1. Torriani, Stuckenbrock, Brunner, McDonald and Croll, “Evidence for Extensive Recent Intron Transposition in Closely Related Fungi,” Current Biology, 17 November 2011, doi. 10.1016/j.cub.2011.10.041.

It’s unwise to be dogmatic about ideas for a phenomenon under investigation like introns, but what seems highly unlikely is that these dynamic changes have been going on for billions of years.  “Living fossils” show that animals and plants can maintain their outward morphology for whatever periods of time you believe in.  Does it make sense to think that rapid changes in intron gain and loss have been going on for billions of years?  The longer the time, the more scrambled a genome would become.  If not unscrambled for all that time, that would provide evidence that introns are being regulated by a mechanism that prevents scrambling.  Either way, the idea of unguided evolution loses credibility.

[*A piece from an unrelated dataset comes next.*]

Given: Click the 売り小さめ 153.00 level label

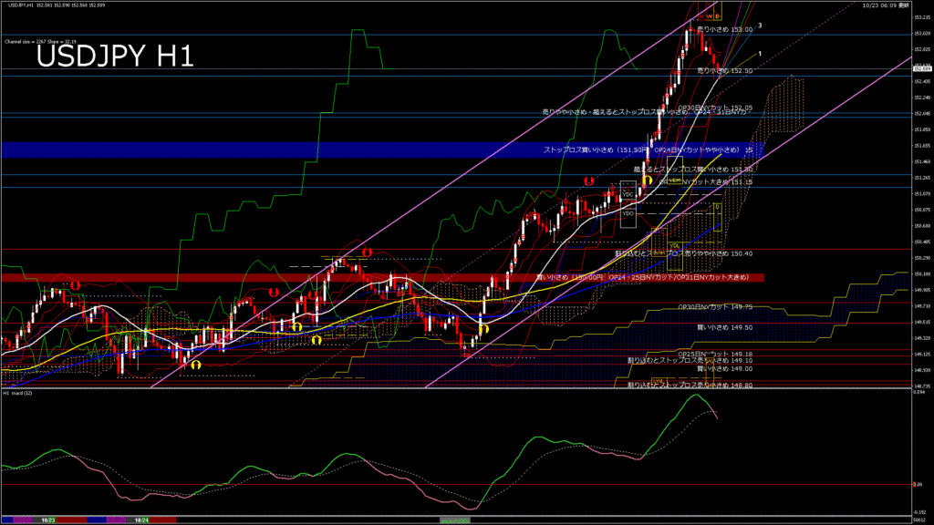Looking at the screenshot, I should [x=725, y=29].
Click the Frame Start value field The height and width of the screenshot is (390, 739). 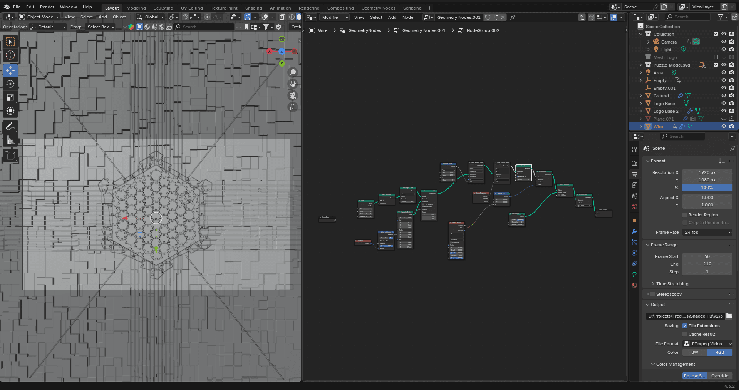point(707,256)
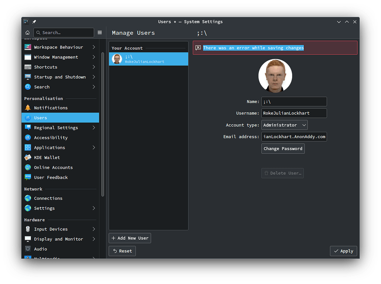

By bringing to the table the assumption that introns are purposeful and functional, intelligent design scientists can offer two benefits to the study of introns in fungi.  (1) A design-theoretic outlook on the problem.  As an example, they could look at introns as elements of a to-be-understood storage network system.  Previous work has shown introns as essential components of alternative splicing (5/06/2010, 4/5/2010, 2/06/08) .  In his new book The Myth of Junk DNA (Discovery Institute, 2011, available from Amazon.com) intelligent-design molecular biologist Jonathan Wells devoted a whole chapter to possible functions of introns: among them, regulators of gene expression during embryonic development, regulators of alternative splicing, storage regions for micro-RNA enhancers, and timers for transcription.  (2) A design-theoretic outlook on the ecological role of fungi.  ID scientists would not look at fungi in isolation, wasting time looking for common ancestors in some pre-vertebrate world, but see fungi as part of a grander purpose in a functional biosphere.  They would view the world as an ecological system, seeing the fungi as providers of essential services for the whole, including man – the only organism on Earth actively sequencing genomes and wondering how they work.